Entries on locating words and elements
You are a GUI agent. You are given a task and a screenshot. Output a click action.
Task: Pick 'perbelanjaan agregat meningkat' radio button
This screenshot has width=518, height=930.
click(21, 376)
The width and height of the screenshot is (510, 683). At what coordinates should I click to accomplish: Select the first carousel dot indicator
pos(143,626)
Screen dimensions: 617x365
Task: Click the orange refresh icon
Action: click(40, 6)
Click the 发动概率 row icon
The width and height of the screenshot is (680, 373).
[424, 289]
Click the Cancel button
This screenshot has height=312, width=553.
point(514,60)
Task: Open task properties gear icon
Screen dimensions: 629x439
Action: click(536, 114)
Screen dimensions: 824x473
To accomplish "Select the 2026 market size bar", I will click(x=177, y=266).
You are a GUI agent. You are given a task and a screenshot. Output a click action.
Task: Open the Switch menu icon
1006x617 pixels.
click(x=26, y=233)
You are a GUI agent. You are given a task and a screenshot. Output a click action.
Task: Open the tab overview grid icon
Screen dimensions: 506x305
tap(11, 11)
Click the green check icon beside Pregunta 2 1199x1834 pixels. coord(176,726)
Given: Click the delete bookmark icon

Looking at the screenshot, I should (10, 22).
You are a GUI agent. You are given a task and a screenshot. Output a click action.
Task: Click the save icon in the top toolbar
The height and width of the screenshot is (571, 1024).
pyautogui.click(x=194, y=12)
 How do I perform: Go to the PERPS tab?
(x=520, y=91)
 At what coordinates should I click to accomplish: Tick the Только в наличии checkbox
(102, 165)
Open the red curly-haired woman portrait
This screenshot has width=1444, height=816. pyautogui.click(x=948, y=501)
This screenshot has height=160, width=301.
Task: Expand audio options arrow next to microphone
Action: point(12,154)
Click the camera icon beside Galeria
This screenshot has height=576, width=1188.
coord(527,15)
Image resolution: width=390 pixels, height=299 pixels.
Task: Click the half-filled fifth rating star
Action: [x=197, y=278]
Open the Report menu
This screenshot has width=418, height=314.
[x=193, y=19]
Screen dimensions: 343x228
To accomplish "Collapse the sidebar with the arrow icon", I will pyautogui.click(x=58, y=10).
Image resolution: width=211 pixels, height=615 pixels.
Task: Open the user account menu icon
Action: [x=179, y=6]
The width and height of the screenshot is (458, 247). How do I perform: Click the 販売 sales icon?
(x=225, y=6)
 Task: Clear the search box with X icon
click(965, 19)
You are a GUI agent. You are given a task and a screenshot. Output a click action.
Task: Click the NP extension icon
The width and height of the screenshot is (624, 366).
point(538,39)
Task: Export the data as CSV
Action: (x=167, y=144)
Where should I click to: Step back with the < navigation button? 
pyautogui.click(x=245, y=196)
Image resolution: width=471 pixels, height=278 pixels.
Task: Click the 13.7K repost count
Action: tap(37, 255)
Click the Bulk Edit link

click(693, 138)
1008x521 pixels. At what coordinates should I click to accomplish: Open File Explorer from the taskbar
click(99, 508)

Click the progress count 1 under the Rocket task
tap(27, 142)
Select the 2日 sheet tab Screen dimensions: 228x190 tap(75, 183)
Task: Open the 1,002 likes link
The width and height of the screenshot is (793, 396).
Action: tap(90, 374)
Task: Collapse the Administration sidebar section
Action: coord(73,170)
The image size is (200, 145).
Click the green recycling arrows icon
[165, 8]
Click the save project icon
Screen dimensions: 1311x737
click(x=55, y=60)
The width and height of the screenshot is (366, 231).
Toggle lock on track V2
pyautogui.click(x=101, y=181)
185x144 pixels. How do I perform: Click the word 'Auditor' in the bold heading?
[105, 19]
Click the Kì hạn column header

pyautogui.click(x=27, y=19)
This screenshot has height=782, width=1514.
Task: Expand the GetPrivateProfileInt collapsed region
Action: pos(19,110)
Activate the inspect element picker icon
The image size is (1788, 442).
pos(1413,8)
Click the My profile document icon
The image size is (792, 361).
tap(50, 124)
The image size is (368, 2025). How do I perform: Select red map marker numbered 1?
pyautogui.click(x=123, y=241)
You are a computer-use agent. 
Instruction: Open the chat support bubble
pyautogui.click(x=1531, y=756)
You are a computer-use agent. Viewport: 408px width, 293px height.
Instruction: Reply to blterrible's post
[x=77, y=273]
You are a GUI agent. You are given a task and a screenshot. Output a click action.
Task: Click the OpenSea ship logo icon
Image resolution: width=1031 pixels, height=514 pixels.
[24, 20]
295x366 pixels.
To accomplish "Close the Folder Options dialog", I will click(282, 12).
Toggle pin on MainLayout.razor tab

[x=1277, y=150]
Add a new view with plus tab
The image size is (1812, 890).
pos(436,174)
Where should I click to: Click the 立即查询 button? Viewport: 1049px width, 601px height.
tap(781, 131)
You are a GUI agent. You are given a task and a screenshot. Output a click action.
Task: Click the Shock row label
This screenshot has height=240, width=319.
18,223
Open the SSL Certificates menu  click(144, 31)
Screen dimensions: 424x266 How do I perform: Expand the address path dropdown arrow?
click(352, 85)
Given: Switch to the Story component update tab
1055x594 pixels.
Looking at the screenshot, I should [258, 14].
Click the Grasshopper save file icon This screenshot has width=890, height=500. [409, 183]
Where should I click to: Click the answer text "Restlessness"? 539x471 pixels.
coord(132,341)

- WHAT IS ASKED
Print the records above once more without altering a single line.

- OUTPUT OF THE EXERCISE
You are a GUI agent. You are given a task and a screenshot. Output a click action.
Task: Pick 'perbelanjaan agregat meningkat' radio button
This screenshot has width=518, height=930.
click(21, 376)
The width and height of the screenshot is (510, 683). At what coordinates should I click to accomplish: Select the first carousel dot indicator
pos(143,626)
Screen dimensions: 617x365
Task: Click the orange refresh icon
Action: click(40, 6)
Click the 发动概率 row icon
The width and height of the screenshot is (680, 373).
[424, 289]
Click the Cancel button
This screenshot has height=312, width=553.
point(514,60)
Task: Open task properties gear icon
Screen dimensions: 629x439
Action: click(536, 114)
Screen dimensions: 824x473
To accomplish "Select the 2026 market size bar", I will click(x=177, y=266).
You are a GUI agent. You are given a task and a screenshot. Output a click action.
Task: Open the Switch menu icon
1006x617 pixels.
click(x=26, y=233)
You are a GUI agent. You are given a task and a screenshot. Output a click action.
Task: Open the tab overview grid icon
Screen dimensions: 506x305
tap(11, 11)
Click the green check icon beside Pregunta 2 1199x1834 pixels. coord(176,726)
Given: Click the delete bookmark icon

Looking at the screenshot, I should (10, 22).
You are a GUI agent. You are given a task and a screenshot. Output a click action.
Task: Click the save icon in the top toolbar
The height and width of the screenshot is (571, 1024).
pyautogui.click(x=194, y=12)
 How do I perform: Go to the PERPS tab?
(x=520, y=91)
 At what coordinates should I click to accomplish: Tick the Только в наличии checkbox
(102, 165)
Open the red curly-haired woman portrait
This screenshot has width=1444, height=816. pyautogui.click(x=948, y=501)
This screenshot has height=160, width=301.
Task: Expand audio options arrow next to microphone
Action: point(12,154)
Click the camera icon beside Galeria
This screenshot has height=576, width=1188.
coord(527,15)
Image resolution: width=390 pixels, height=299 pixels.
Task: Click the half-filled fifth rating star
Action: [x=197, y=278]
Open the Report menu
This screenshot has width=418, height=314.
[x=193, y=19]
Screen dimensions: 343x228
To accomplish "Collapse the sidebar with the arrow icon", I will pyautogui.click(x=58, y=10).
Image resolution: width=211 pixels, height=615 pixels.
Task: Open the user account menu icon
Action: [x=179, y=6]
The width and height of the screenshot is (458, 247). How do I perform: Click the 販売 sales icon?
(x=225, y=6)
 Task: Clear the search box with X icon
click(965, 19)
You are a GUI agent. You are given a task and a screenshot. Output a click action.
Task: Click the NP extension icon
The width and height of the screenshot is (624, 366).
point(538,39)
Task: Export the data as CSV
Action: (x=167, y=144)
Where should I click to: Step back with the < navigation button? 
pyautogui.click(x=245, y=196)
Image resolution: width=471 pixels, height=278 pixels.
Task: Click the 13.7K repost count
Action: tap(37, 255)
Click the Bulk Edit link

click(693, 138)
1008x521 pixels. At what coordinates should I click to accomplish: Open File Explorer from the taskbar
click(99, 508)

Click the progress count 1 under the Rocket task
tap(27, 142)
Select the 2日 sheet tab Screen dimensions: 228x190 tap(75, 183)
Task: Open the 1,002 likes link
The width and height of the screenshot is (793, 396).
Action: tap(90, 374)
Task: Collapse the Administration sidebar section
Action: coord(73,170)
The image size is (200, 145).
Click the green recycling arrows icon
[165, 8]
Click the save project icon
Screen dimensions: 1311x737
click(x=55, y=60)
The width and height of the screenshot is (366, 231).
Toggle lock on track V2
pyautogui.click(x=101, y=181)
185x144 pixels. How do I perform: Click the word 'Auditor' in the bold heading?
[105, 19]
Click the Kì hạn column header

pyautogui.click(x=27, y=19)
This screenshot has height=782, width=1514.
Task: Expand the GetPrivateProfileInt collapsed region
Action: pos(19,110)
Activate the inspect element picker icon
The image size is (1788, 442).
pos(1413,8)
Click the My profile document icon
The image size is (792, 361).
tap(50, 124)
The image size is (368, 2025). How do I perform: Select red map marker numbered 1?
pyautogui.click(x=123, y=241)
You are a computer-use agent. 
Instruction: Open the chat support bubble
pyautogui.click(x=1531, y=756)
You are a computer-use agent. Viewport: 408px width, 293px height.
Instruction: Reply to blterrible's post
[x=77, y=273]
You are a GUI agent. You are given a task and a screenshot. Output a click action.
Task: Click the OpenSea ship logo icon
Image resolution: width=1031 pixels, height=514 pixels.
[24, 20]
295x366 pixels.
To accomplish "Close the Folder Options dialog", I will click(282, 12).
Toggle pin on MainLayout.razor tab

[x=1277, y=150]
Add a new view with plus tab
The image size is (1812, 890).
pos(436,174)
Where should I click to: Click the 立即查询 button? Viewport: 1049px width, 601px height.
tap(781, 131)
You are a GUI agent. You are given a task and a screenshot. Output a click action.
Task: Click the Shock row label
This screenshot has height=240, width=319.
18,223
Open the SSL Certificates menu  click(144, 31)
Screen dimensions: 424x266 How do I perform: Expand the address path dropdown arrow?
click(352, 85)
Given: Switch to the Story component update tab
1055x594 pixels.
Looking at the screenshot, I should [258, 14].
Click the Grasshopper save file icon This screenshot has width=890, height=500. [409, 183]
Where should I click to: Click the answer text "Restlessness"? 539x471 pixels.
coord(132,341)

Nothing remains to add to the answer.